§ **PROBLEM DESCRIPTION**
Answer these questions from the court opinion below.
(a) What kind of action was brought to recover the chattels?
(b) What was the most the advances could amount to?
(c) On what date was the amount to become due?

━━━━━ DOCUMENT EXTRACT

Court Opinion

ID: 3887774
Source: CourtListenerOpinion
Date Created: 2016-07-06 09:17:05.160166+00
Date Added: 2024-06-11T07:41:59.695443
License: Public Domain

October 6, 1913. The opinion of the Court was delivered by
This was an action of claim and delivery to recover the possession of certain chattels, which *Page 490 
plaintiff claimed under a chattel mortgage given by him defendant on January 19, 1911. The contract under which plaintiff claimed the right to recover was a combined agricultural lien and chattel mortgage. It was under seal, and was duly executed by both parties. It recited that Gaymon desired Rigby to make advances during the year to enable him to make a crop; that such advances were to be made from time to time during the year, and the amount and kind therefor, whether in money or supplies, or both, was to be entirely at the option of Rigby; that they should not exceed $164.50; that the amount should become due on October 1, 1911, and that Gaymon should use them to make the crop. The instrument expressed that it was given "to secure the payment of all such sums of money" as Gaymon "may owe" Rigby "for advances made during the year under the terms set forth."

━━━━━━━━━━
━━━━━ EXTRACTED MATERIAL

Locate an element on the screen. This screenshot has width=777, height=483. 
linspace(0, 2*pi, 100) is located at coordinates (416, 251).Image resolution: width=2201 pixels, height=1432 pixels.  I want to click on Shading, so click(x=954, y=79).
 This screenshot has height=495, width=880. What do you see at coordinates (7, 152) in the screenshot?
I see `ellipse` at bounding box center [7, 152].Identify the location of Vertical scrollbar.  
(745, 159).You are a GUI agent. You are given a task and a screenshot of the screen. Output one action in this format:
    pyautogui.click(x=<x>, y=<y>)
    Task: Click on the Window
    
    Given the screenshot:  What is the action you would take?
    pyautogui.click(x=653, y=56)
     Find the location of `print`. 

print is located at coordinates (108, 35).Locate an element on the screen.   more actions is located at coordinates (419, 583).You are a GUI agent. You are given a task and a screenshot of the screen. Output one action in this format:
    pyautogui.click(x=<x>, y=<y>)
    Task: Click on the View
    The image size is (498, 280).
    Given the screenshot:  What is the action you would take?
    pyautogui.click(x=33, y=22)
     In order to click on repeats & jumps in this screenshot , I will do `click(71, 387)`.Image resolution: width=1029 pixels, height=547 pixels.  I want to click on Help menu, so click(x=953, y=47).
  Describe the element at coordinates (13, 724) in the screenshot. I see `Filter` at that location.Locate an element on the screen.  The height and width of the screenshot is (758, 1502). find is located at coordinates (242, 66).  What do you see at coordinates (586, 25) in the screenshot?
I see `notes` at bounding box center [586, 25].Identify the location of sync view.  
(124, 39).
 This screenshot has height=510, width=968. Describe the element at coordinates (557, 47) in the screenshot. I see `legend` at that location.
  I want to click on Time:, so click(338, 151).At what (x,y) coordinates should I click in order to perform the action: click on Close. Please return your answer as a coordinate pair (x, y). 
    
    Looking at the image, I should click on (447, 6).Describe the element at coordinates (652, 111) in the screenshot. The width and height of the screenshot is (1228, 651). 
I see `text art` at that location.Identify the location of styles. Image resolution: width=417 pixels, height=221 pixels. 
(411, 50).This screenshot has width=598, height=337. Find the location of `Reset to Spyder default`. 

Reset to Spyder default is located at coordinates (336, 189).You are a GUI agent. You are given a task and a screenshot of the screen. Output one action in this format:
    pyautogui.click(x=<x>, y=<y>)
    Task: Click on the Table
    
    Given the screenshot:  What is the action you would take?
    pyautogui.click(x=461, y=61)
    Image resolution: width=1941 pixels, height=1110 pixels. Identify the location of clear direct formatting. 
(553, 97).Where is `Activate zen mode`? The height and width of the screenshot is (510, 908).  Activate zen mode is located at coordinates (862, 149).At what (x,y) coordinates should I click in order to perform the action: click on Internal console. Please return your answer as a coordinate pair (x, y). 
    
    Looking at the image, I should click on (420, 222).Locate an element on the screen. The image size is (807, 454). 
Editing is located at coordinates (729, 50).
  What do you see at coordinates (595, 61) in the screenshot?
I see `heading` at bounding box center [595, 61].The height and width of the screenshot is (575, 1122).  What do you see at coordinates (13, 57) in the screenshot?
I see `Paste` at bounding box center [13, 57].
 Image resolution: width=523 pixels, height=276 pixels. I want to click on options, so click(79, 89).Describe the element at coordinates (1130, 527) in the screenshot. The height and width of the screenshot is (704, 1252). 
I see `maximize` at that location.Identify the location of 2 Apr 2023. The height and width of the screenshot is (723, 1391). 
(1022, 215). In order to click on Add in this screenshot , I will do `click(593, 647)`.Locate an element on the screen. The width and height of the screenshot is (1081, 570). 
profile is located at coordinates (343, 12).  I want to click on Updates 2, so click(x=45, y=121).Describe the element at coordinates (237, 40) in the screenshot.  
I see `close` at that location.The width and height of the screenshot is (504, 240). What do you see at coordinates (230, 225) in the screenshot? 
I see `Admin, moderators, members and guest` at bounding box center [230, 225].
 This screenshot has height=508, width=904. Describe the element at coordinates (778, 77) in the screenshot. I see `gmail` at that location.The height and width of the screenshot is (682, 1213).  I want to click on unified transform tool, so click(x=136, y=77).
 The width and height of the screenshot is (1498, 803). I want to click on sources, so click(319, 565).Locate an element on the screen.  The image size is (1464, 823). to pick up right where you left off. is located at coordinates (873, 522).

━━━━━━━━━━

§ **SOLUTION FOR THIS PROBLEM**
(a) An action of claim and delivery.
(b) $164.50.
(c) October 1, 1911.